== Work item ==
Restate word for word all of the lines below, with each image left out.

== Source information ==
=== Begin Enclosure ===

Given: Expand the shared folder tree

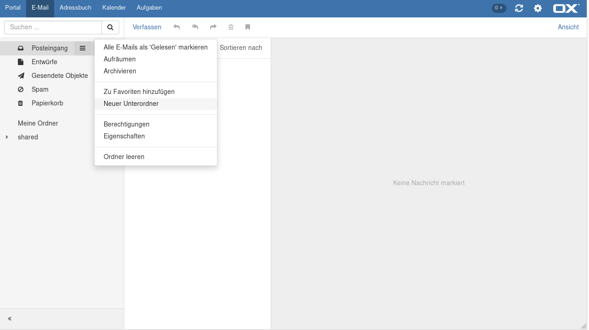Looking at the screenshot, I should click(x=7, y=137).

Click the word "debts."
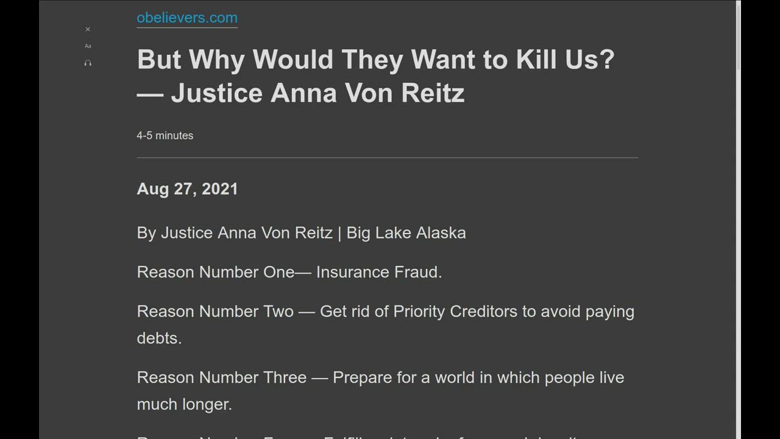pyautogui.click(x=159, y=338)
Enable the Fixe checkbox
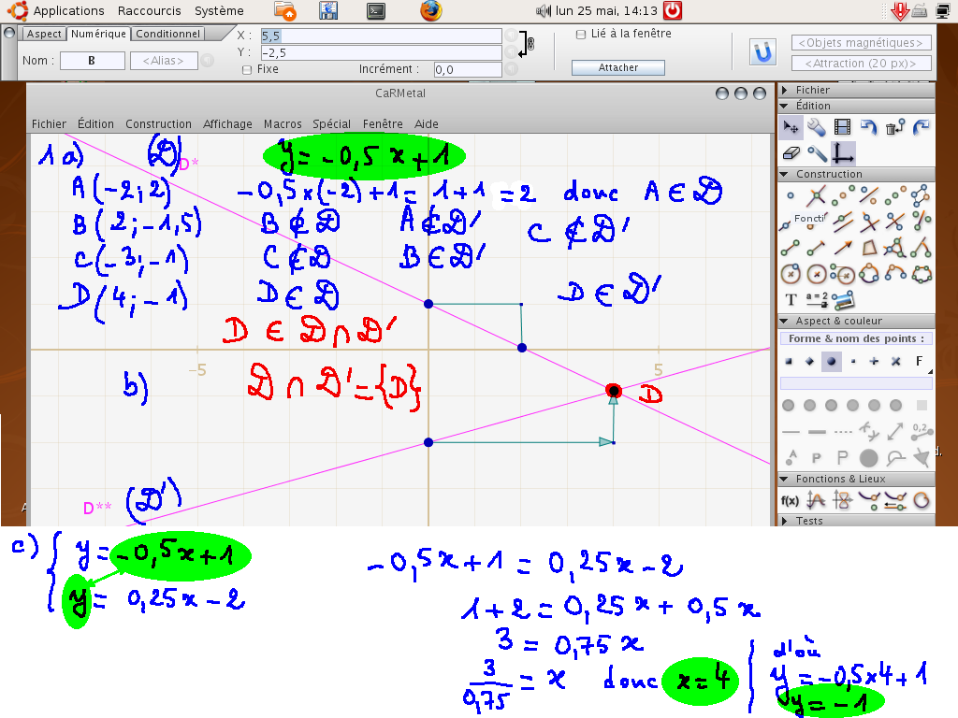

=== End Enclosure ===

== Written reply ==
Given: Expand the shared folder tree

Looking at the screenshot, I should click(x=7, y=137).

Click the word "debts."
pyautogui.click(x=159, y=338)
Enable the Fixe checkbox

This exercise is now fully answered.